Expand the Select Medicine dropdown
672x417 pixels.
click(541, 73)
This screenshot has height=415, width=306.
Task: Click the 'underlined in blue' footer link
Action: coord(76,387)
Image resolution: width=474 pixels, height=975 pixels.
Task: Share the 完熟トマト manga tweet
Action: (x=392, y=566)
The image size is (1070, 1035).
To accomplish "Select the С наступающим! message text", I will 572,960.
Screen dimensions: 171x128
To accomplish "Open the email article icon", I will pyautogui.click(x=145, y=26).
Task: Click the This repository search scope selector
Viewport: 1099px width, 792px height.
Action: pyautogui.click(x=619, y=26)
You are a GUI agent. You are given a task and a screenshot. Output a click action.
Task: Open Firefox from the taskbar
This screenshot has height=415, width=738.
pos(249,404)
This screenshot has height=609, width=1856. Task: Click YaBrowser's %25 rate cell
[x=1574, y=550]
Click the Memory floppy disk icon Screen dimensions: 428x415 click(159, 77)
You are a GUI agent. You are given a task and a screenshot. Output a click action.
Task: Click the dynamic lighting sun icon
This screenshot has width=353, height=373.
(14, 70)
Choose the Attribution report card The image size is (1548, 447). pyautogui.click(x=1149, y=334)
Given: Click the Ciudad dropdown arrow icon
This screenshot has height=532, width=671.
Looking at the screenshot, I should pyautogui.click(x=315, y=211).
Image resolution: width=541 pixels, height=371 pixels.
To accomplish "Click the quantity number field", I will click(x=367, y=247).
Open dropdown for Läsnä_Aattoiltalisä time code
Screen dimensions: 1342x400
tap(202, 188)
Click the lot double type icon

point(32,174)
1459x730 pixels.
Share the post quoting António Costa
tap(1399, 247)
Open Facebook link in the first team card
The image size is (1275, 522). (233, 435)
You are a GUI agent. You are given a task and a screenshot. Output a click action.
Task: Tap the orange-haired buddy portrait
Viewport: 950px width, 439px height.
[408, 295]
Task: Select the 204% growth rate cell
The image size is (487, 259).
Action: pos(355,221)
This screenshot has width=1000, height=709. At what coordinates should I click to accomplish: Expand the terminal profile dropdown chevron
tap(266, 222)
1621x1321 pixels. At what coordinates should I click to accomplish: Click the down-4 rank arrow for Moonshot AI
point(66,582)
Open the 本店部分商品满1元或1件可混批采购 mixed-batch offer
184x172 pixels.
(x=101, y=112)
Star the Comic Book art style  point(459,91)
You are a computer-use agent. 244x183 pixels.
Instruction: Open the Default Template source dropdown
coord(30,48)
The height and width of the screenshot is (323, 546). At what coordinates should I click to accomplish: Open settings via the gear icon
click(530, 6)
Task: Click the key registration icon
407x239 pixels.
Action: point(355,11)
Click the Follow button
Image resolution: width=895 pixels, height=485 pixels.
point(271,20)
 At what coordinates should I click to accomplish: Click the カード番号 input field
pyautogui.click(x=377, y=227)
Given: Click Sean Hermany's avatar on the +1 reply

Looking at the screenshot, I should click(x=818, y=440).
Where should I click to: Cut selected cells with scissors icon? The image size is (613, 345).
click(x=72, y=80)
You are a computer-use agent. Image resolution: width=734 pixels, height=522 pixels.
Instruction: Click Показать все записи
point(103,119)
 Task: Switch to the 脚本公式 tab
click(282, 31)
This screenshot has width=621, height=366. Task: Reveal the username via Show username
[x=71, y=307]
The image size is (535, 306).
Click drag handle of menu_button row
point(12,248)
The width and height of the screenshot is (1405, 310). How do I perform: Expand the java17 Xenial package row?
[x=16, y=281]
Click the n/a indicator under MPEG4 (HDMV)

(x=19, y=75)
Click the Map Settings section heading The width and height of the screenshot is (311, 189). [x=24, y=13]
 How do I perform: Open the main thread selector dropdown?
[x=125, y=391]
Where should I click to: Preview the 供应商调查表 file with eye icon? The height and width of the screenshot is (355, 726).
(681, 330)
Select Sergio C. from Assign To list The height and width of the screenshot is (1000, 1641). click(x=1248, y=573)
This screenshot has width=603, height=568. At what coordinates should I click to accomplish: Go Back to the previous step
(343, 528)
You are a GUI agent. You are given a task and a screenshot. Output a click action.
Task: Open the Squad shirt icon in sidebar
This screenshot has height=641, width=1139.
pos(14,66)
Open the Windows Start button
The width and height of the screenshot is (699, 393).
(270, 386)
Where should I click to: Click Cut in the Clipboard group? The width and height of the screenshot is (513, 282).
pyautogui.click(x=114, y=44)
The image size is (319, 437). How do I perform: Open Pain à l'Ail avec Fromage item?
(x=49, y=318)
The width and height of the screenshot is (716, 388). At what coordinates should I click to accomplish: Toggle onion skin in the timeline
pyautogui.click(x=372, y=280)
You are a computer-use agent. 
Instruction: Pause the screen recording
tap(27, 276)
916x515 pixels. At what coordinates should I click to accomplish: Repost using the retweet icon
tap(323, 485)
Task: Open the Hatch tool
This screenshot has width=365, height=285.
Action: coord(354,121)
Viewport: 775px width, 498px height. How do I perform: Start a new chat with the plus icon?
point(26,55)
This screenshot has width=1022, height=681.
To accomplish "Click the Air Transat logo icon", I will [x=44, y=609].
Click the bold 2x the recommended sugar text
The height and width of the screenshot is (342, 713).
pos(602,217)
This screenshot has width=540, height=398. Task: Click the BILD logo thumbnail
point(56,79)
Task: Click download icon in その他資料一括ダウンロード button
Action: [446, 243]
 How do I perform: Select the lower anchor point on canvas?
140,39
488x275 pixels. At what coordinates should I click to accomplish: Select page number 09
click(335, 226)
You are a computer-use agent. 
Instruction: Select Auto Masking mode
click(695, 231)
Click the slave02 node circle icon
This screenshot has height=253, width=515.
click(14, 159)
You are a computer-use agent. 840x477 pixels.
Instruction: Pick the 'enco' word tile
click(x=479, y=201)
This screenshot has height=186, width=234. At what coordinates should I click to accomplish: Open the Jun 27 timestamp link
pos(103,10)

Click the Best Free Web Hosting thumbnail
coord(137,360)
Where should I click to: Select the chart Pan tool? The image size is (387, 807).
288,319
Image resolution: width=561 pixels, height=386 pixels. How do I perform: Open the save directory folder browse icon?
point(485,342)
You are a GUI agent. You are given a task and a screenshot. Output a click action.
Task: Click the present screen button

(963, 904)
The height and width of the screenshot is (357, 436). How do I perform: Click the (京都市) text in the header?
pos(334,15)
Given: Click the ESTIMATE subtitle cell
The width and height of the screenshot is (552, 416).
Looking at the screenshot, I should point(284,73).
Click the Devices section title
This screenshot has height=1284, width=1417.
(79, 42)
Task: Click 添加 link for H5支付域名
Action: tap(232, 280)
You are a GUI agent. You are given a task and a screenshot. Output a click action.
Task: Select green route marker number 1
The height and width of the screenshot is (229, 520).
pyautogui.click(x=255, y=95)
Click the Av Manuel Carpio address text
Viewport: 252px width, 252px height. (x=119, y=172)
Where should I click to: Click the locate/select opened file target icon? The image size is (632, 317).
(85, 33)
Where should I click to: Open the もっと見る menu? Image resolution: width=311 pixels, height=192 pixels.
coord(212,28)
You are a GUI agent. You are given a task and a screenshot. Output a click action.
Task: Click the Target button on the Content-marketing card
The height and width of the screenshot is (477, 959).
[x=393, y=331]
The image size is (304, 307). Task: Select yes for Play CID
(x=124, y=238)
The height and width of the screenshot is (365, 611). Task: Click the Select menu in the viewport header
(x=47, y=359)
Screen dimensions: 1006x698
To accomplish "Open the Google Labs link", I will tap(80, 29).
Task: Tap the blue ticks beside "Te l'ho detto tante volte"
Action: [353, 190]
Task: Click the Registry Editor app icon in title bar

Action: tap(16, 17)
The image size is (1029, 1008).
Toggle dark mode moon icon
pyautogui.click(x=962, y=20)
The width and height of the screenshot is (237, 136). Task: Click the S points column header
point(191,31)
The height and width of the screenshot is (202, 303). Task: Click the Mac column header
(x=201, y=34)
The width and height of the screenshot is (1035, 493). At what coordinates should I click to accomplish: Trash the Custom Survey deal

+===+

__WORK ITEM__:
Exactly how many lines in the data above hold "computer"? State that number only.

__EXERCISE RESPONSE__:
5